■ Document passage:
··········
6 Ways Small Businesses Go Big on Social

Last month I spoke about tactics for maximizing social engagement for small businesses at the Building Buzz Conference hosted by CCA Global Partners in Dallas. When budgets are small and resources limited, it can be challenging for young start-ups and promising entrepreneurs to build the right network on social media, let alone devote the time necessary for growing their brand online. But with the right approach and tools, small businesses can successfully roll out and execute a social strategy that drives revenue and engagement.

One of the biggest misconceptions about social media for businesses is that it takes a huge investment, both in time and money. In truth, making strategic moves with even tiny budgets on the right platforms can yield huge ROI. There are a few rules to follow in order to know where to place the right bets.

1. Set reasonable expectations

Unemployed real estate salesperson George Costanza asks his pal, Jerry, if he thinks he could be a great sportscaster. George feels he makes interesting comments while watching baseball games and because of that, why couldn’t he sit side-by-side in the broadcast booth with Keith Hernandez? “Those jobs,” Jerry fires back, “usually go to former ballplayers, and, you know, people IN broadcasting!” Clearly, George’s expectations are ungrounded… In social media (and in the midst of the Summer Olympics in Rio), content takes gold, distribution slots in silver and quality snags bronze. Because quality takes precedent over quantity as more does not mean better. So, focus your efforts in an efficient, meaningful way to deliver long-term results.
··········
■ Collection entries:
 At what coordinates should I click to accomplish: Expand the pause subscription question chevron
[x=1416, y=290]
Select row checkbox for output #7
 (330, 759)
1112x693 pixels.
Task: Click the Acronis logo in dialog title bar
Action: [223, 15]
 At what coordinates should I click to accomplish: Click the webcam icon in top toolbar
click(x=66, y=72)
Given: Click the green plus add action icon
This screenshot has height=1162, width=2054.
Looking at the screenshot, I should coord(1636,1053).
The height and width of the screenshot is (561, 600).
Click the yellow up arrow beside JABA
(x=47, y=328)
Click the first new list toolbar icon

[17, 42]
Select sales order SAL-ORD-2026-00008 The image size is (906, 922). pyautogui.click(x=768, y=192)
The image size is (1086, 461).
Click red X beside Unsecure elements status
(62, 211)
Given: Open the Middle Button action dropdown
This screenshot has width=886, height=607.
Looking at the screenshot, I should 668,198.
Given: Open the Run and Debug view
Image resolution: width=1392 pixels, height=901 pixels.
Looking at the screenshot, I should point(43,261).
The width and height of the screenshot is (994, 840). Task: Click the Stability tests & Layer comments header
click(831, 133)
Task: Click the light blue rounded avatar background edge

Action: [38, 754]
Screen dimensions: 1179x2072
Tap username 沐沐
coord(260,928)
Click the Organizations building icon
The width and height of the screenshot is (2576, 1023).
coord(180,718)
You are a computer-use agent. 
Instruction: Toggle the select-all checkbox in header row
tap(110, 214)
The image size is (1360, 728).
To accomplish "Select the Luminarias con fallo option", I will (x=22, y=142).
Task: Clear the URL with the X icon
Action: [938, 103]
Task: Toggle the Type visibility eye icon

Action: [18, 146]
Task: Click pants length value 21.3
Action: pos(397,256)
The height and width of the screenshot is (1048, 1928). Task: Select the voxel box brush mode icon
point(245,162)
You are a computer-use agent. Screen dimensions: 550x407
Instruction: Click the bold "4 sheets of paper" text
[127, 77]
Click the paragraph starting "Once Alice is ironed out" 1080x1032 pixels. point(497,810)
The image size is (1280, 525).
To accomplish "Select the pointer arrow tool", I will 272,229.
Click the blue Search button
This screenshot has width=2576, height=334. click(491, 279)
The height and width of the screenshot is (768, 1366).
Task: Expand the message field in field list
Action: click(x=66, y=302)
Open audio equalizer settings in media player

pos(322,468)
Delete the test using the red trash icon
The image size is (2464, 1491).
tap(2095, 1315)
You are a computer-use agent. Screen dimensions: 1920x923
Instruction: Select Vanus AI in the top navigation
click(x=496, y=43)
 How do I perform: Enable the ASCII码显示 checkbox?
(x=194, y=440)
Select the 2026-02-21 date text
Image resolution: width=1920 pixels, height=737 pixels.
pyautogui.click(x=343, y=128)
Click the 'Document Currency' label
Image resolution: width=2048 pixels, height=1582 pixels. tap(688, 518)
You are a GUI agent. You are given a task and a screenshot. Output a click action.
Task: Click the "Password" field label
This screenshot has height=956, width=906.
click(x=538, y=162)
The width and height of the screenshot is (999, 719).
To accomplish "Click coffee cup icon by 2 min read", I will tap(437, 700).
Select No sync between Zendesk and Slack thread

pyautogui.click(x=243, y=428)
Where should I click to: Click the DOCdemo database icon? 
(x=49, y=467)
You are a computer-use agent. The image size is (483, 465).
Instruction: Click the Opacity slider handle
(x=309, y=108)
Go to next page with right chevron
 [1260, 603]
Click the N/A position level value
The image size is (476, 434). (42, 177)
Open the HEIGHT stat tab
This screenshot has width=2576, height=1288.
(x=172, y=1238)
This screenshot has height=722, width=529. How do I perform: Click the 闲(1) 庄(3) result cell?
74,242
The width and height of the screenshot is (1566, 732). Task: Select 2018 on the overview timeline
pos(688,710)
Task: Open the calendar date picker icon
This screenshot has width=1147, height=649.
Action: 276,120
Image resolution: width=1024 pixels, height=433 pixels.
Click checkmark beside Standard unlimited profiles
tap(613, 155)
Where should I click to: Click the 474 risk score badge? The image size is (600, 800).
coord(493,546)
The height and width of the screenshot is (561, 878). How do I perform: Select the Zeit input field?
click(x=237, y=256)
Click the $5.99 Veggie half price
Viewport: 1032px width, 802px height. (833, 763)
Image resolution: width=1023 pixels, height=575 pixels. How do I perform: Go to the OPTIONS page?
··········
■ Written exercise: Write out the article on small-business social media from "One of the biggest" up to and including "the right bets.".

■ Solution for this problem:
One of the biggest misconceptions about social media for businesses is that it takes a huge investment, both in time and money. In truth, making strategic moves with even tiny budgets on the right platforms can yield huge ROI. There are a few rules to follow in order to know where to place the right bets.